Synergetic Contributions of High Quenching Concentration and Tuned Square Antiprism Geometry Boosting Far‐Red Emission of Eu3+ with Near‐Unit Efficiency

Abstract Far‐red phosphors have emerged as a desirable research hotspot owing to their critical role in promoting plant growth. Especially, Eu 3+ ions typically present the 5 D 0 → 7 F J (J = 0, 1, 2, 3, 4) transitions, which overlap with the far‐red light required for plant photosynthesis. However, achieving high‐efficiency far‐red emission of Eu 3+ remains challenging due to weak 5 D 0 → 7 F 4 transition and concentration quenching.
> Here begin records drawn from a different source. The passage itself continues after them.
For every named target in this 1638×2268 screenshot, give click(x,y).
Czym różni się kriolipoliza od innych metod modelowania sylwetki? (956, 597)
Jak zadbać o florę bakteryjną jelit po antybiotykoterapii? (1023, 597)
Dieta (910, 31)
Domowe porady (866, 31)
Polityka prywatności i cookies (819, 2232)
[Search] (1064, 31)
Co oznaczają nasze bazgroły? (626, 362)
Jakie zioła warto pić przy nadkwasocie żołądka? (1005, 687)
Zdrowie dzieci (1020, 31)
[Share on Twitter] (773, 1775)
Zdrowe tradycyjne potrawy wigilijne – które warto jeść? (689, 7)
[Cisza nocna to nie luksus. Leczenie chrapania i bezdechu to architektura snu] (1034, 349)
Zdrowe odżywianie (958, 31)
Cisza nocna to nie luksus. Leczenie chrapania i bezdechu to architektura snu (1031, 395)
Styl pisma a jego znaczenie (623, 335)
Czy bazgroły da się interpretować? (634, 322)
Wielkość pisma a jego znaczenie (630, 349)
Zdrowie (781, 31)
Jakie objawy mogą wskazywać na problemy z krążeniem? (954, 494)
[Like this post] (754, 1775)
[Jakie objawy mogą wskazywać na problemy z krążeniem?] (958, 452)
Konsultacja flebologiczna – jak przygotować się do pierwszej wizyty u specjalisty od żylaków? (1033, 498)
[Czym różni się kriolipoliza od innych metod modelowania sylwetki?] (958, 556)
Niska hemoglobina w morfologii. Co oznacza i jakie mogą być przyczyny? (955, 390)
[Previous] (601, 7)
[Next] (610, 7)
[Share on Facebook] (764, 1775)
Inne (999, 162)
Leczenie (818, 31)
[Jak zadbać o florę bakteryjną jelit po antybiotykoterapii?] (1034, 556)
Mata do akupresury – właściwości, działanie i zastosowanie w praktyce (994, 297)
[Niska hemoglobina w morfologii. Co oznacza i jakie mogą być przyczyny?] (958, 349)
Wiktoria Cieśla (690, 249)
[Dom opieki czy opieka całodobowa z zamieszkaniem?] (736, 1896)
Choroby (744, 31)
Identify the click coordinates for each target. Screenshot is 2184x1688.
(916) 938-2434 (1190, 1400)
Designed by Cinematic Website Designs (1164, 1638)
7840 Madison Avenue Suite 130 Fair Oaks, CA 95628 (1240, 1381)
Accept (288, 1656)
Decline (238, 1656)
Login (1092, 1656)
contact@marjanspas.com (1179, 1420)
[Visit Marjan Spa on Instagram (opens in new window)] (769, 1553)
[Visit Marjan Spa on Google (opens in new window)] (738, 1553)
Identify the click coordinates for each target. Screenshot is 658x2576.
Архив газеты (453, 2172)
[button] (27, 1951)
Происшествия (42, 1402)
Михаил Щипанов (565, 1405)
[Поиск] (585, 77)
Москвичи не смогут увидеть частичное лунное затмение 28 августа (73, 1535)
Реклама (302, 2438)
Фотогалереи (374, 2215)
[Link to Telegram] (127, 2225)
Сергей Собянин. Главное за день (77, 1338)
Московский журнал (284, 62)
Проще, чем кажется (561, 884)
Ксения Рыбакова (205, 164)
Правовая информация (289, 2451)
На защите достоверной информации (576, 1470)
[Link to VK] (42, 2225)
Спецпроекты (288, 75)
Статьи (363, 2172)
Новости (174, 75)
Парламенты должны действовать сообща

The study constructs two anomalously efficient far‐red garnet phosphors A 3 Sc 2 C 3 O 12 (A = Y 3+ , Gd 3+ . C = Al 3+ , Ga 3+ ):Eu 3+ . A high‐resolution STEM measurement equipped with an aberration corrector provides the direct proofs for both the [EuO 8 ] configuration‐dependent strong 5 D 0 → 7 F 4 and the origin of high quenching concentration. Excitedly, a two‐component substitution (replacing Y 3+ ‐Al 3+ with Gd 3+ ‐Ga 3+ ) triggers a near‐unity internal quantum efficiency (IQE = 99.01%) and high external quantum efficiency (EQE = 38.73%) in Gd 3 Sc 2 Ga 3 O 12 :60%Eu 3+ , resulting from the effective modulation of 5 D 0 → 7 F 4 / 7 F 2 transitions. A far‐red LEDs device based on Gd 3 Sc 2 Ga 3 O 12 :60%Eu 3+ exhibits an output power of 113 mW at 300 mA. Subsequently, practical applications for promoting plant growth underscore the significance of these findings. This work opens a new path for the development of highly efficient far‐red phosphors via the synergistic effect of Eu 3+ square antiprism configuration and high quenching concentration.